Solution 1: Google App Engine
- Provides BigTable – Googles implementation of a scalable database
- BigTable is not an RDBMS, but has a fairly flexible API that supports creative data fetching methods
- BigTable is distributed and self-balancing – scaling is no longer the application developers problem
- You will need to host your application on Google’s App Engine
- Your application needs to use the BigTable API for data storage
Solution 2: MySQL NDB Cluster
- MySQL NDB Cluster is a master-master, self-partitioned, replicated storage engine that technically seems to provides all the features listed above
- It also offers access via SQL or a high-performant native NDB API
- It seems like the holy grail of database scaling
- It however stores indexes entirely in memory – and has lesser flexibility w.r.t persistence
- I could not find much material on the performance of an NDB Cluster
Solution 3: HyperTable
- HyperTable is an opensource BigTable clone and provides essentially the same features as described in the BigTable whitepaper
- It is supported by Baidu, Zvents and Rediff
Solution 4: Project Voldemort
- Voldemort is a big, distributed, persistent, fault-tolerant hash
- Developed and used by Linkedin
- Java based API
- Reasonably performant (10-20k ops on commodity hardware)
- Maintains replicated copies of data over multiple nodes and automatically handles server failures
- Does not support range based querying
Solution 5: Tokyo Tyrant
- Tokyo Tyrant is a layer on top of Tokyo Cabinet – a highly performant, persistent data strore (site claims over 2 million qps)
- Tokyo Tyrant itself claims to deliver upwards of 58,000 qps
- It supports multiple language bindings (Java, Perl, PHP etc)
- Supports various data structures – hash, tree, B+tree, array, table etc
- Supports caching
- Tokyo Tyrant does not support active-active master-master replication, thus failing out on redundancy. It also does not support data partitioning out of the box
Solution 6: Postgres + Pl/Proxy + Replication (Slony / Continuent) + PGBouncer (connection pooler)
- Postgres is an extremely mature RDBMS
- Using PL/Proxy one can abstracte horizontal partitioning concerns out of the database layer and into an abstracted underlying layer
- Using Slony or Continuent one can ensure that multiple copies of any set of rows exist at any given point in time (Synchronous or Async replication)
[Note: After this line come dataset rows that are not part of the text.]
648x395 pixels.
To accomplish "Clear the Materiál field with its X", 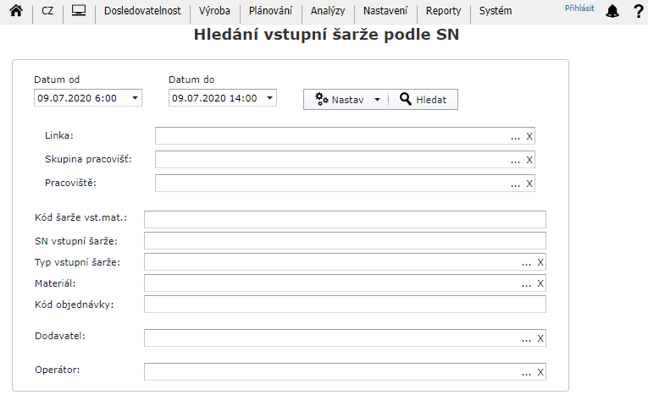I will pyautogui.click(x=540, y=283).
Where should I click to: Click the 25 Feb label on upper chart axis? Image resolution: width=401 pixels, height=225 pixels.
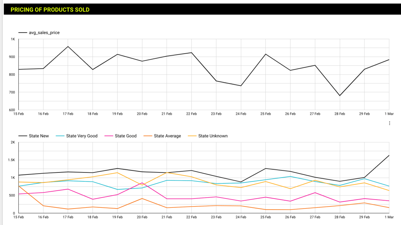pos(265,114)
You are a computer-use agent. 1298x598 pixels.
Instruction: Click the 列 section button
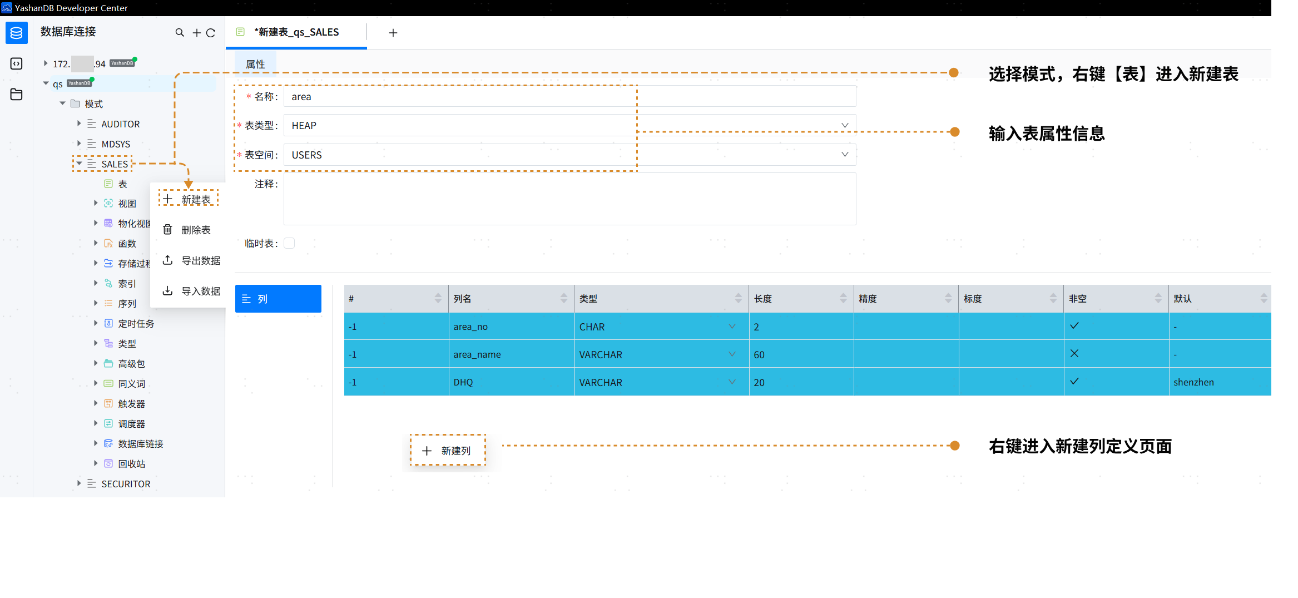(278, 299)
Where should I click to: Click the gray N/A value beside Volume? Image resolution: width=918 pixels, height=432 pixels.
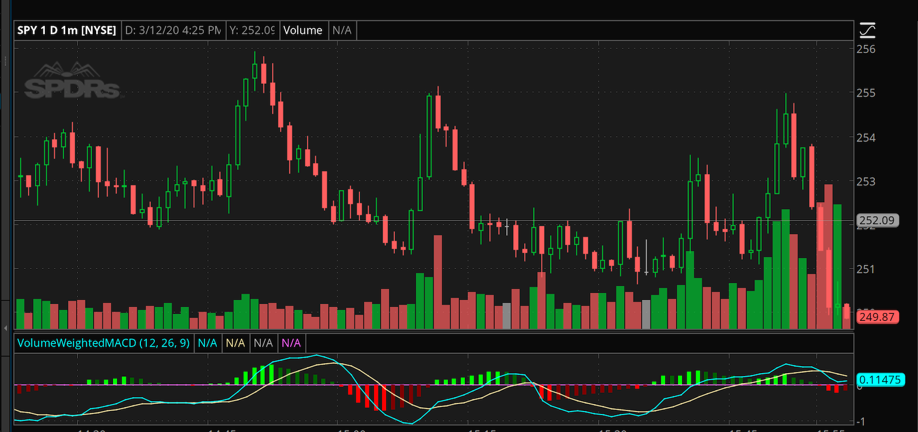(x=342, y=30)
- PGBouncer provides a light-weight connection pooler for PL/Proxy
- Together this will satisfy all our requirements above
- You may club Voldemort or memcached or redis with this to provide a caching layer
- Postgres also has hooks for connecting to memcached that make cache population and invalidation easier
Research
A lot of reading went behind discovering the above solutions. The below links are a good start -
BigTable
- The BigTable paper – http://labs.google.com/papers/bigtable.html
- A powerpoint that touches upon bigtable, gfs etc - http://cbcg.net/talks/googleinternals/
- Condor – a specialized workload management and job queue system – http://www.cs.wisc.edu/condor/description.html
- Notes on Jeff Dean’s talk at Univ of Washington on BigTable – http://andrewhitchcock.org/?post=214
- Video on bigtable – http://video.google.com/videoplay?docid=7278544055668715642&q=bigtable
- A blog post walkthrough of the bigtable paper – http://hnr.dnsalias.net/wordpress/2008/10/bigtable-googles-distributed-data-store/
- A description of Paxos – http://en.wikipedia.org/wiki/Paxos_algorithm
- Project Boxwood – Microsoft Research project for a scalable data layer – http://research.microsoft.com/en-us/projects/boxwood/default.aspx
Google App Engine
- http://code.google.com/appengine/
- Campfire video introducing app engine – http://www.youtube.com/watch?v=3Ztr-HhWX1c
- Getting started guide – http://code.google.com/appengine/docs/python/gettingstarted/
- Using the datastore – http://code.google.com/appengine/docs/python/gettingstarted/usingdatastore.html
MySQL Cluster
Amazon SimpleDB
Cassandra
Hypertable
MongoDB
neo4j
- http://neo4j.org/
- http://wiki.neo4j.org/content/Main_Page
- http://wiki.neo4j.org/content/Neo_Performance_Guide
- http://wiki.neo4j.org/content/FAQ
- http://dist.neo4j.org/neo-technology-introduction.pdf
- http://wiki.neo4j.org/content/Getting_Started_Guide
- http://wiki.neo4j.org/content/Getting_Started_In_One_Minute_Guide
Project Voldemort
Redis
Tokyo Cabinet
Lightcloud
Gigaspaces
Coherence
Postgres
- http://www.slony.info/
- http://www.slony.info/documentation/
- https://developer.skype.com/SkypeGarage/DbProjects/PlProxy
- https://developer.skype.com/SkypeGarage/DbProjects/PgBouncer
- http://www.continuent.com/solutions/overview
- http://www.continuent.com/images/stories/pdfs/tungsten%20overview%20white%20paper.pdf
Tags: bigtable, cassandra, google, hypertable, memcached, mysql, ndb, postgres, rdbms, scalability, simpledb, voldemort










Very nice article! Something interesting i found on these lines is that google is planning to launch a new file system. More info here http://www.dailytech.com/Google+Works+New+File+System+into+Caffeine+Plans/article16004.htm
Another scalable data storage worthy of mention is CouchDB.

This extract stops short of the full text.